S&P Global Ratings flags high inflation as key risk for PH economic recovery
MANILA - The Philippine economic recovery post-COVID is expected to start off with a near 10 percent rebound in GDP growth this year, but there are few roadblocks to growth.
According to credit ratings agency S&P Global Ratings, there are still "relatively broad COVID-19 epidemic in the Philippines which itself can, and will also have and continue to, have a cooling impact on economic activity."
"That is part of the story too though but perhaps not as large a component as the containment measures themselves," said Andrew Wood, Director for Sovereign ratings at S&P Global.
Vincent Conti, Senior Economist for Asia-Pacific at S&P, said prolonged lockdowns and high inflation would also be a serious downside risk.
“If restrictions are in place much longer than what we are currently seeing, that does put a big dampener on the growth prospects of the economy. The other risk that would compound this, would be currently the inflation that Andrew mentioned," Conti explained.
"They are supply side in the sense they are driven by food pretty much, pork and vegetables, and they are transitory. But they do weigh on the disposable income that is left for households to spend on other types of consumption at a time when things are already very difficult," he said.
Wood noted the inflation in the Philippines is actually quite high compared to other countries.
“There are inflationary concerns all around the world at the moment, and these are at time roiling financial markets, and if we look at this chart, we are seeing a bit of an interesting trend around the world where some indices are starting to pick up. But perhaps the most notable uptick here amongst these peers, is really that line for the Philippines," he said.
S&P Global still expects the Philippine economy to do well this year.

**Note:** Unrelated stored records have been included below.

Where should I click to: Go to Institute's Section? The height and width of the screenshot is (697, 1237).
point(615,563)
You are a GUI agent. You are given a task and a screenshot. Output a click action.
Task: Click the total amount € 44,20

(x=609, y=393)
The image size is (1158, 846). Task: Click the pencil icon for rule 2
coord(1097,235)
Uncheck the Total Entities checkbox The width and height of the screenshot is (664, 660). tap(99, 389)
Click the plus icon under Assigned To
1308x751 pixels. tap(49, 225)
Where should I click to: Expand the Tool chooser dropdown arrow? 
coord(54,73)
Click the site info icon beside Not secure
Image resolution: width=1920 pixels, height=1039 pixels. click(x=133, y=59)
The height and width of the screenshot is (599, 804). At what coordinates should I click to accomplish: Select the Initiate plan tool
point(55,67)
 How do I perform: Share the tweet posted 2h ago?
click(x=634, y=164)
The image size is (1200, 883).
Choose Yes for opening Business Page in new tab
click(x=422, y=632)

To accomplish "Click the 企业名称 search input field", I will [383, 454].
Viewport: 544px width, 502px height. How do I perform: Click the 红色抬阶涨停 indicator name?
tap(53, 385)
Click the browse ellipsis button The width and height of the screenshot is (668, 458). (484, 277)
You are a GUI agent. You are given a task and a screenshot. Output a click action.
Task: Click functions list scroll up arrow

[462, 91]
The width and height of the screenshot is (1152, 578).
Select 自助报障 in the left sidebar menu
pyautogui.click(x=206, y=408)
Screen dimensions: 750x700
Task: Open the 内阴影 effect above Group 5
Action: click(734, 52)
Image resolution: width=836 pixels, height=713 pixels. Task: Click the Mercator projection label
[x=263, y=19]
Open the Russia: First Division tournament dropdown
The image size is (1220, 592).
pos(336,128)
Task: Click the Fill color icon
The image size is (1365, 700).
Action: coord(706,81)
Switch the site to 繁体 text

"The good news is we see a strong recovery kicking off in 2021. In terms of how our forecasts are shaping up, we are looking at 9.6 percent growth this year. I think it is very clear that it's almost a mirror image of the contraction we had last year, of just over 9.5 percent," Wood said.
The Philippines' gross domestic product contracted anew in the fourth quarter shrinking 8.3 percent to bring the full year 2020 growth to -9.5 percent, the Philippine Statistics Authority said earlier.
"We see growth remaining somewhat above potential even in 2022 and 2023 as well as the economy catches up somewhat," he added.
The Philippines' central bank meanwhile said inflation in the country might have hit over 5 percent last February.
The PSA will release the February inflation data on Friday, March 5.